Although it sounds like something real, Heller is only playing a game — Investopedia, a yearlong project in AP Economics.

The project allows student to invest, risk free, and see how their portfolios change due to change current events in the U.S. and the world, AP Economics Teacher Mrs. Stacey Miller said.

Each student starts out with “$100,000”. Students may buy and sell as often or as little as they desire, but they must pay a commission each time.

“I am trying to give them a taste of real-world economics and investing through this activity, because they will eventually be actually dealing with the stock market one day,” Mrs. Miller said.

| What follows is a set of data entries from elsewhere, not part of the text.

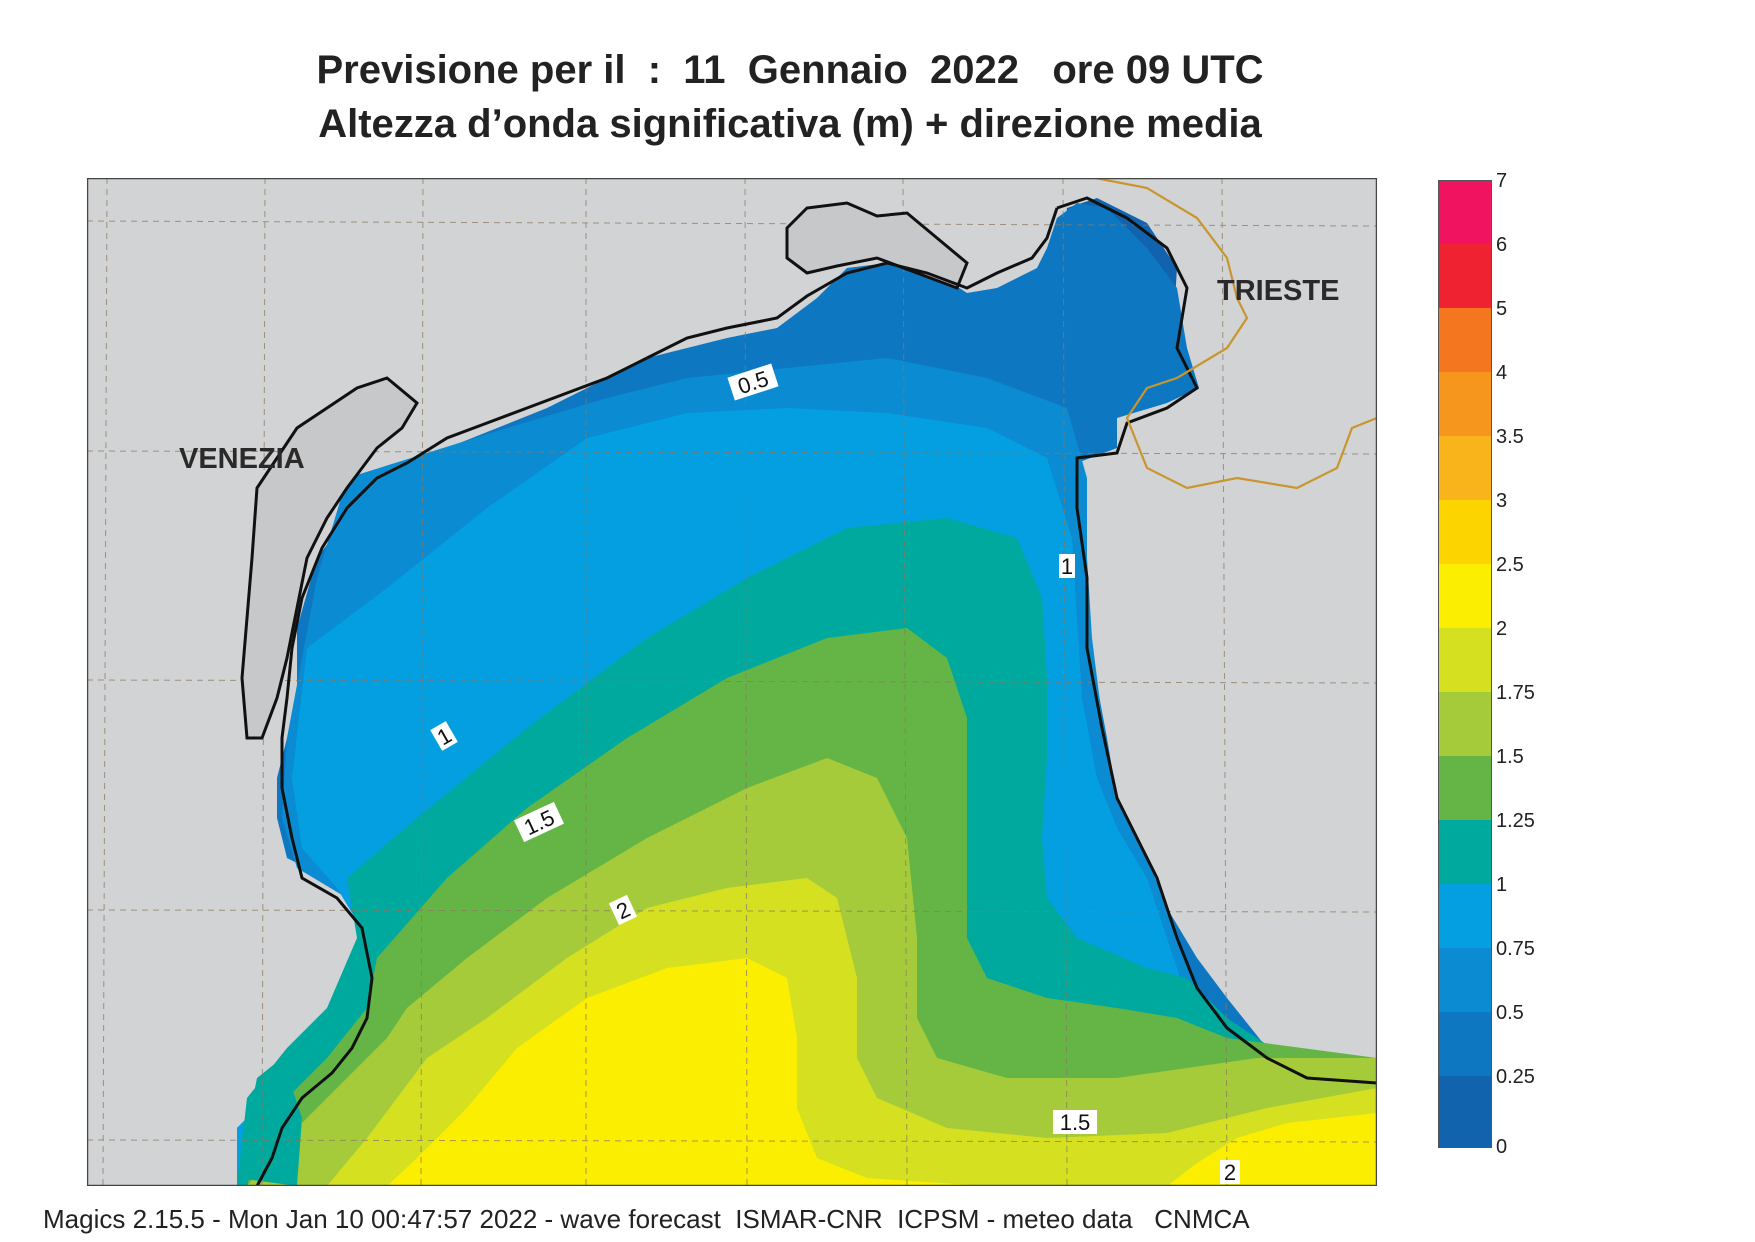 Image resolution: width=1755 pixels, height=1242 pixels. What do you see at coordinates (1510, 565) in the screenshot?
I see `legend-label: 2.5` at bounding box center [1510, 565].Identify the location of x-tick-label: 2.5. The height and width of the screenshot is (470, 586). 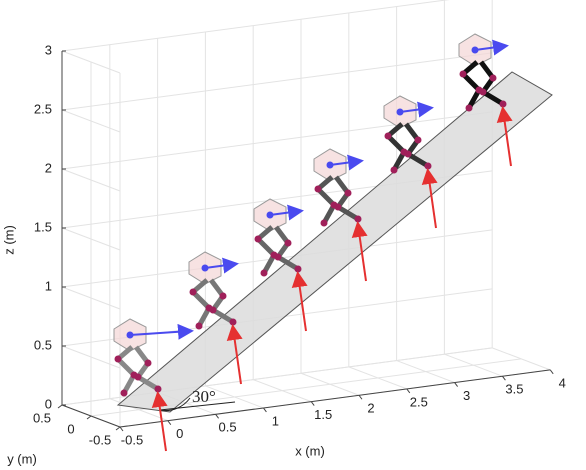
(419, 402). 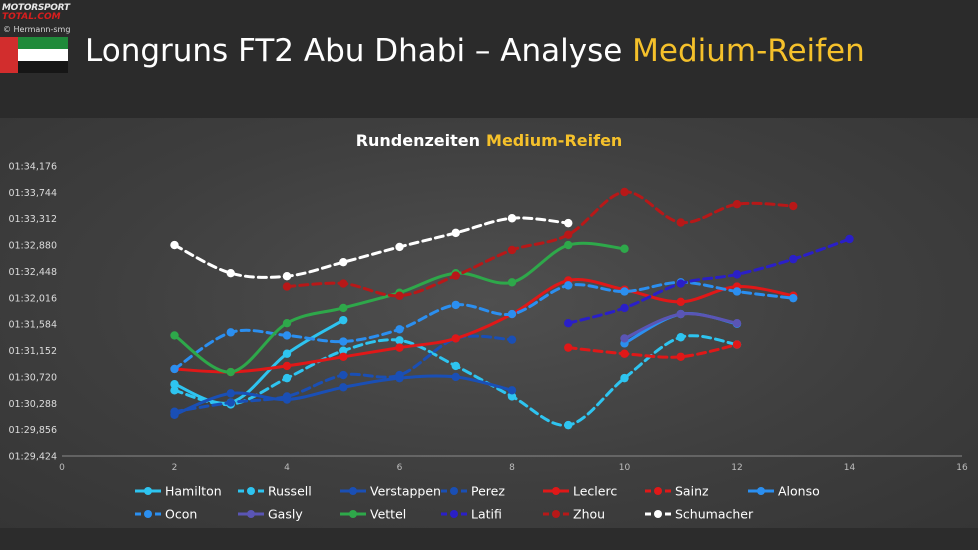 I want to click on x-tick-label: 4, so click(x=287, y=468).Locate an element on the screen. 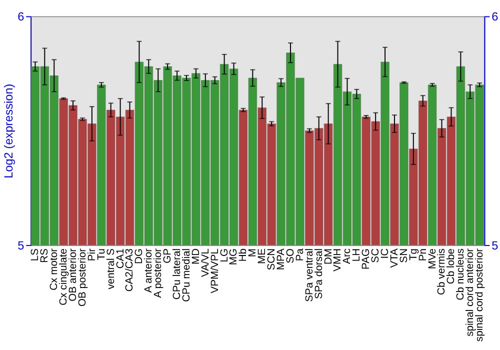 The image size is (500, 350). x-tick-label: Tu is located at coordinates (102, 254).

The students are ranked by how well their stocks performed, but their ranking has no impact on their final grade. Everyone writes a summary paper at the end of the school year to discuss what happened to their portfolio throughout the year.

Senior Jade Wilcox said it is one of her favorite parts of the economics class.

“It’s fun to see how you improve or go down,” she said. “I’m not the best at it, but I enjoy it.”

She, like Heller, has invested in Amazon. She also has bought stock in a pharmaceutical company, Hershey, Wal-Mart, Roku and Valero.

Senior Heller also said Investopedia is a fun part of class.

“I like it because it’s not very super formal,” she said. “It’s something more relaxed.”

Along with Amazon and Lowes, she has invested in Burlington and some pharmaceutical companies.

Has Investopedia made her want to become an investor in real life?

“I like it when I’m doing well,” she said, “but when not doing so well, I think should not be doing this.”